新型コロナウイルス感染症が8日、感染症法上の「5類」に引き下げられた。
5月8日付「朝日新聞」

 

いつ終わるとも知れない、この〈いま〉が延々続くかと思われた三年だった。

今年に入ると、新型コロナウイルスの「5類」移行がさかんにニュースで報じられるようになった。だが現実はもう少し先に進んでいたから、最初それを聞いても特に感慨にふけるということはなく、実感としては、ようやく法も追いついたのかといったくらいの軽い気持ち。

しかしそれも一つの区切り・儀式であることには違いがなく、いざその時を迎えてみると意外に安堵している自分がいた。どれだけマスク、ソーシャルディスタンスといった習慣には慣れても、行動制限されているという事実は残ったままだから、それが自主判断になることにより、少し肩の荷が下りたような気になったのかもしれない。

二〇二〇年春、最初の緊急事態宣言が七都府県に出され、社会が一斉に止まったとき、わたしは心の底ではほっとしていた。社会のスピードは制御する人もいないまま加速度的に早くなる一方だったから、強制的に止まってよかったくらいに思っていたのだ。

とにかく一度、そこから降りたかった。

だがそれは、異常な時期でもあったのだろう。

店という店は閉まり、街からは一時人の姿が消えた。わたしは毎日、がらんとした街を誰にも見られないように自転車で走り抜け、お客さんがいなくなった店に滑り込んだ。そして様々な手段により届いていた本の注文を作り、16時過ぎにやって来るヤマトの人に、密書を託すようにしてその本を引き渡すのである。まったくインターネットと運送屋だけが、当時は他の誰かとつながることのできる、限られたライフラインだったのだ。

それからしばらくすると、店は時短をしながら営業を再開したが、レジカウンターの前にはビニールが垂らされ、お客さんとの会話はそのビニール越しに限られた。テレビで言われていた通りカフェの座席数を減らし、店の入口には消毒液を常備する。自分が感染することも怖かったが、店をやっているものとしてはそれ以上に、なんとしてもこの店から感染者を出してはならないという覚悟でずっと気が張っていた。感染者を出してしまったら最後、この街ではもう商売が出来なくなるのではないかと思わせる空気が、二〇二〇年にはあったから……。

いまならそんなこともあったよねと済ませられる話も、たった三年前はみな真剣だったのだ。

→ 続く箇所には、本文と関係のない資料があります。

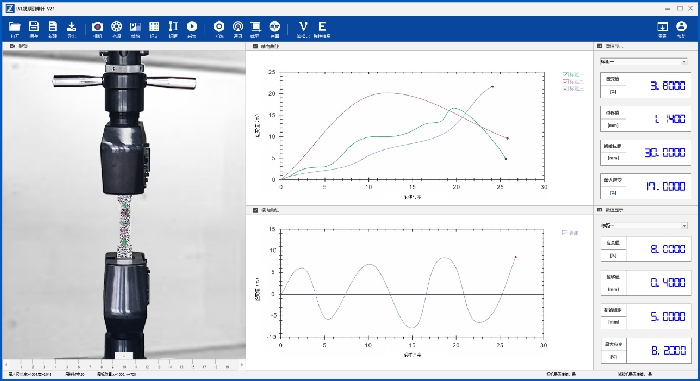700x381 pixels.
Task: Save using the floppy disk icon
Action: (x=34, y=29)
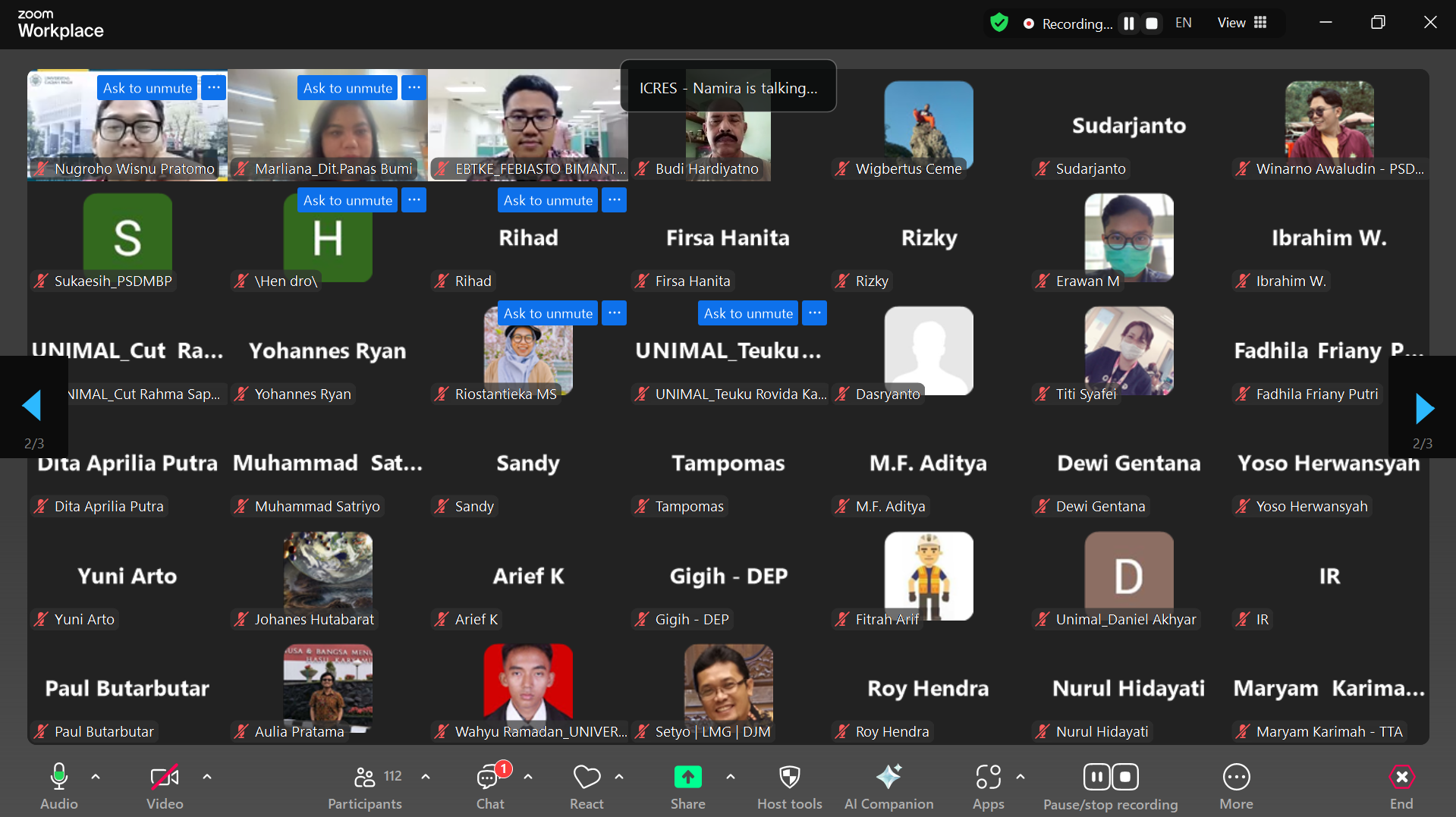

それはやはり「異常な時期」としか言えないだろう。二〇二一年・二二年と進むにつれ、感染したという話も少しずつ周りの人から聞くようになり、わたしはその状況にも慣れていったが、慣れていくに従いまた何かを失いもした。

わたしはなぜこんな「近過去」をくどくど書いているのだろう? まったく自分の軽さには嫌になるが、それはこんな時期があったことすら、この先わたしは忘れてしまうだろうから……。ほんとうに飽き飽きし、息苦しくて嫌になったマスク生活も、それはわたしが自分で選んだものである。何ひとつだって忘れていいはずはない。

わたしはこの三年、自分では比較的正気を保てたほうだと思っているが、それはここに店があったから、そしてこの店に人が来てくれたからだろう。この場所に自分ではない誰かがいて、話をできる環境にあったことが重要で、たぶん一人だけでは乗り越えられなかったに違いない。ほんとうにありがとうございました。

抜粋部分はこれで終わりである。